Microtasking, citizen science, crowd contests... the potential of distributed labor and crowdsourced idea generation is becoming clear to government agencies and NGOs. Although we sometimes perceive governments as being slow to adopt new technologies on this "series of tubes" we call the Internet, the social-momentum behind crowdsourcing is forcing them to take notice and get proactive about embracing these new, open methods of communication, innovation and productivity.
As early as 2001, the US Defense Advanced Research Projects Agency (DARPA) started using prediction markets to forecast political turmoil in the Middle East. After a whirlwind of negative press about the now infamous Policy Analysis Market and the morality of “betting on terrorist attacks”, the project was killed by policy makers (despite working pretty well). Governments struggle to find a balance between slow, cautious, bureaucratic politics and the fast-pace of innovation but we are starting to see more and more facets of the crowdsourcing umbrella appear in government initiatives.

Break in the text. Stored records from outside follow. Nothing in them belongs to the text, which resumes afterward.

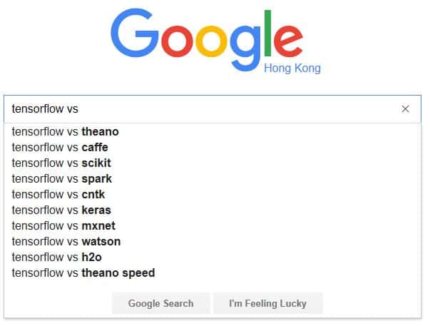The image size is (430, 331).
Task: Choose the 'tensorflow vs watson' suggestion
Action: click(x=66, y=242)
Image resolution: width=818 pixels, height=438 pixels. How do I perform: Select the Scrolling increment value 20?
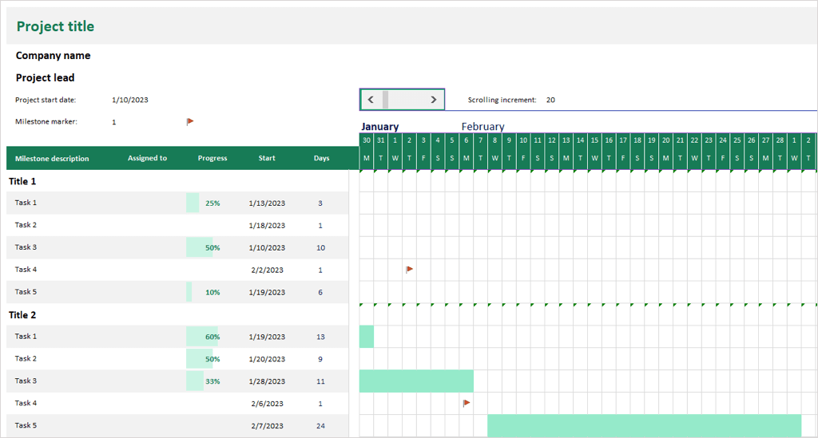(550, 101)
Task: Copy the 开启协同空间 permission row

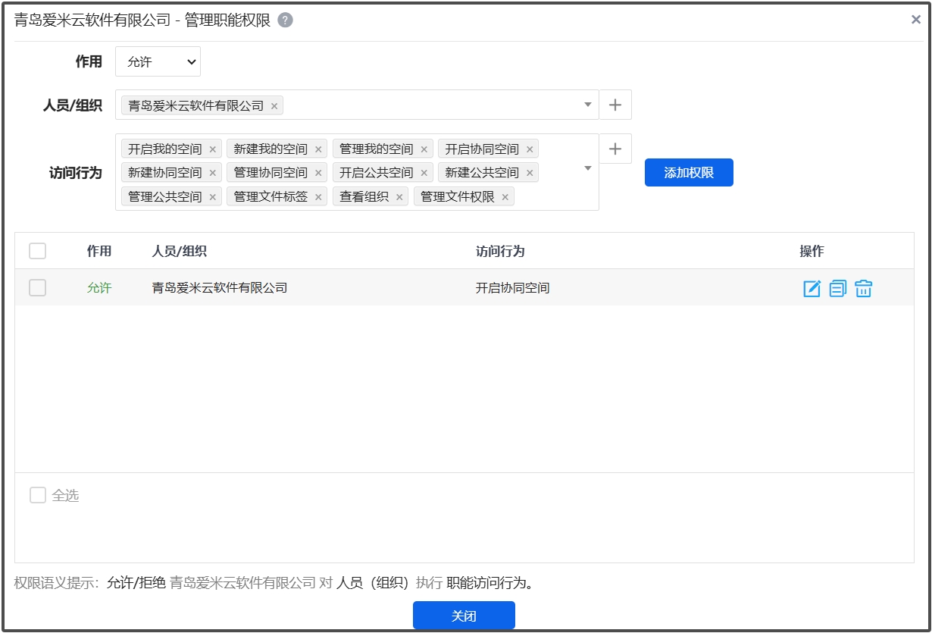Action: click(837, 288)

An early success in government crowdsourcing was the DARPA Grand Challenge, a $1 million competition to race driverless vehicles through the Mojave desert. Building on that success, DARPA is now running a crowd contest for rugged vehicle design. The first vehicle was designed and built in 4 months! DARPA’s Red Balloon and Shredder challenges have again demonstrated how crowdsourced innovation benefits government missions.
Government has been more open to crowdsourcing solutions for humanitarian challenges; where public engagement is required and the challenges are less “spooky”. In the aftermath of the 2010 Haiti earthquake, Mission 4636 -- an SMS short-code set up by Ushahidi and Open Street Maps -- crowdsourced reports of damage and requests for help. The Red Cross and the US Marines used these reports for situational awareness and to guide the distribution of aid. The successes and lessons learned in Haiti led to the establishment of crowdsourcing components within the US government’s Quick-Netsprogram.

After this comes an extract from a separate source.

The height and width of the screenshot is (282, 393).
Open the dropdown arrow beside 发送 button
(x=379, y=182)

Finally, NASA’s citizen science site Be A Martian invites people at home to explore Mars and count craters. Besides contributing to science, this site has the added advantage of fulfilling NASA’s mission of public outreach and education.
From designing tanks for the military to saving the world with the Red Cross, from exploring earthquake zones to exploring the surface of Mars, more and more, the government is turning crowdsourcing to solve problems and engage the population. With deep pockets and interesting challenges, expect the government to play a growing role in the future of crowdsourcing.